# Best hunting stories you've experienced, go!



## slinger16 (Nov 3, 2013)

Share your stories, what you were hunting, and your setup that you used! Cant wait to read these haha


----------



## treefork (Feb 1, 2010)

View attachment 44592


----------



## SuperMonkeySlinger (Jan 28, 2013)

And Treefork continues to make me laugh... :rofl: :rofl: :rofl:

Every hunt i personally experience is a thrill, My heart speeds up, Everything becomes silent, I have my eye on the game, and its pretty amazing. I could never really pick a certain hunting experience thats the best, because all my experiences are amazing.. Even if i shoot something 5 feet away, or something 25 yards away, it all feels the same.

But my "best shot" or "luckiest kill shot" Was a dove 70-76 paces away with a heart shot.


----------



## Imperial (Feb 9, 2011)

does it count ? :iono:


----------



## Clever Moniker (May 12, 2013)

I try and write down my experiences here on the forum. My hunting with the slingshot has slowed down now that deer season in here and Mrs. Clever Moniker uses my HTS for target practice.
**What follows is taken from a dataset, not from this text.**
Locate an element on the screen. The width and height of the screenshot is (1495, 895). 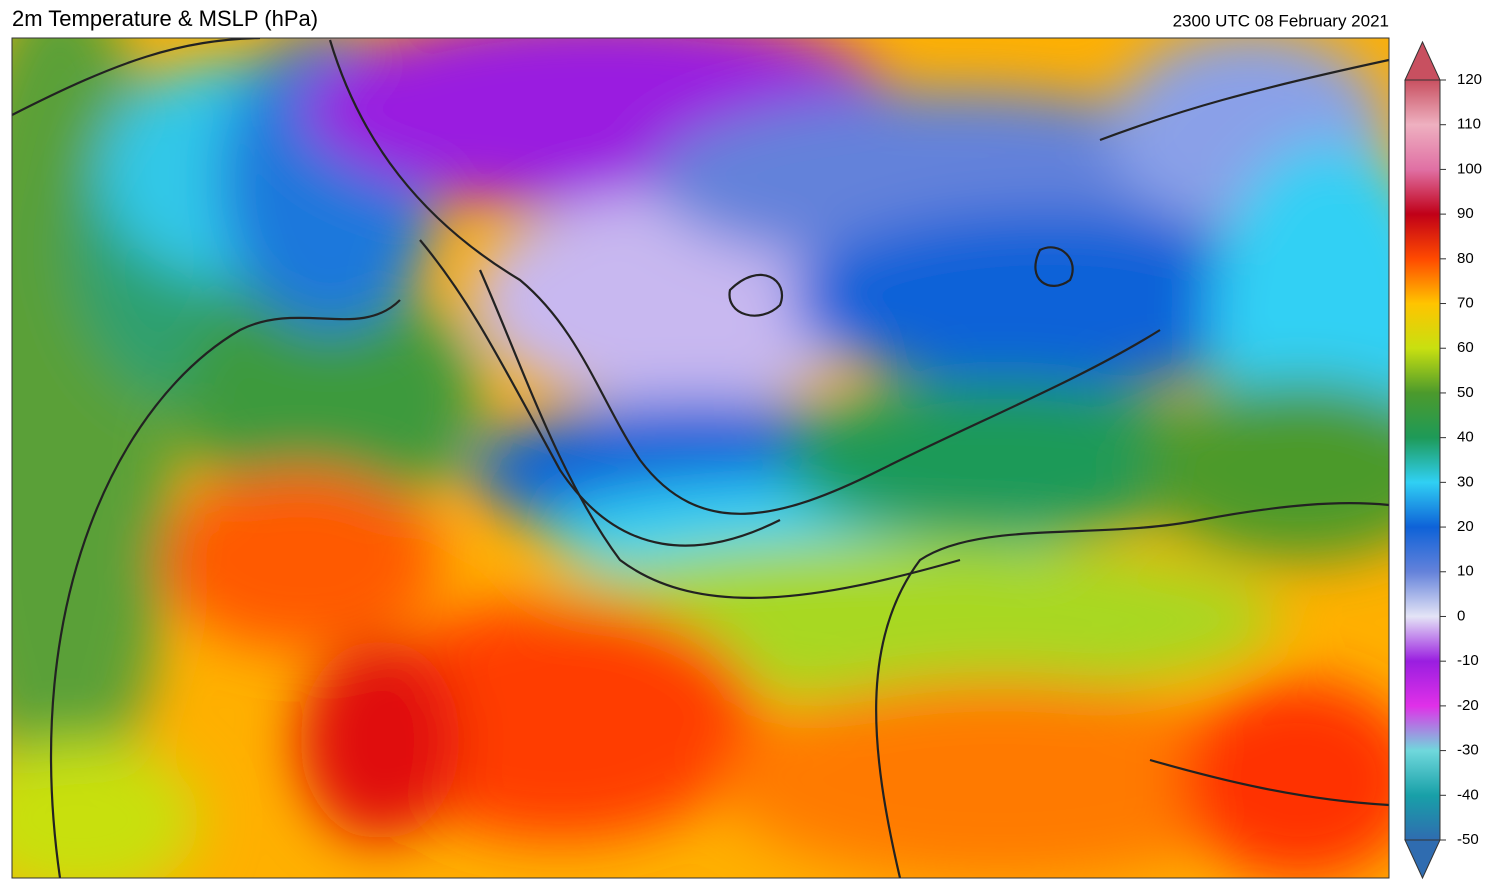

Here was an enjoyable hunting experience I wrote about:

Squirrel & The Stew

http://slingshotforum.com/topic/26790-squirrel-the-stew/

Cheers,

Clever Moniker


----------



## slinger16 (Nov 3, 2013)

Clever Moniker said:


> I try and write down my experiences here on the forum. My hunting with the slingshot has slowed down now that deer season in here and Mrs. Clever Moniker uses my HTS for target practice.
> 
> Here was an enjoyable hunting experience I wrote about:
> 
> ...


Wow lucky you! I've never had squirrel before, i never pictured myself eating it as all i've considered were doves, quail, pheasant, turkey, ect. That hathcocks really bringing in food!


----------



## Clever Moniker (May 12, 2013)

slinger16 said:


> Clever Moniker said:
> 
> 
> > I try and write down my experiences here on the forum. My hunting with the slingshot has slowed down now that deer season in here and Mrs. Clever Moniker uses my HTS for target practice.
> ...


I have posted quite a few hunts on here with the Hathcock and that's part of why I'm recommending it. If you go back in the hunting section, you will see I've taken, dove, squirrel, rabbit, duck, Canada goose. 

Cheers,
Clever Moniker


----------



## slinger16 (Nov 3, 2013)

Clever Moniker said:


> slinger16 said:
> 
> 
> > Clever Moniker said:
> ...


----------



## youcanthide (Jun 16, 2013)

I think most peoples will be there first kill, mine is but also when i shot my first pigeon on the wing, took it just as it was getting up of the tree, nothing too spectacular though

But the best catty experience which didnt concern me was my mates airel shot on a feral pigeon, we was lamping a barn and it was my shot but missed by literally mm`s the pigeon took flight and my mate shot it straight out the air with square elastic a brass milbro classic and a decent sized pebble, it was the best shot ive seen and probably ever will, put my only ariel shot to shame lol


----------



## ghost0311/8541 (Jan 6, 2013)

every time i go hunting with my son and nephews knowing that its some thing they may pass on to there kids one day they are 16 16 17 and 11. i had a hunt where all 5 of us took 3 squrreils my oldest nephew shot one on the run at about 30 yards with a head shot that he called and on the same hunt my son had one on a palm fron and could see its shadow through it and made a kill shot. a shot that i made was when a squrriel was on the run and stopped to jump and i hit him in mid air with a castnet weight had to go looking for him he did not land anywhere close to where he jumped from.


----------



## slinger16 (Nov 3, 2013)

Those squirrels are pretty jumpy in my opinion. I recall my first ever squirrel but it was more of a pest control situation. Long story short the squirrels chewed and made a home out of my neighbors attic so they started making their way towards our home. Im sure the one i hit had rabies as it spotted me and started barking, plus when we left the rabbit hutch roof open to air it out in the summer we would keep the rabbits food pellets in the cage and the squirrel came into the cage and bit the rabbit after a bit of a quarrel right on the back. In the end the rabbit became ill and died. Had that little guy for about 5-7 years i think. back to fthe story, i found the squirrel on the tree and pulled out my caddy, found a rock next to my foot, took aim and fired. The rock actually hit the squirrel dead on in the eye right on the skull and dropped it instantly. Never thought i could make a shot like that ever again


----------



## gabeb (Jan 1, 2016)

My favorite story is my first kill with double 1-3/4 in. Tbb and 1/8 oz. lead fishing sinkers. I shot a dove in the dead center of his skull. He is a legally unprotected species (ring neck) and there is too many of them here. So for a bad looking plywood slingshot and light bands I'm happy.


----------



## pult421 (Aug 13, 2015)

A man told me a story about hunting. That experience was crazy.. i never had someone tell me about hunting story.


----------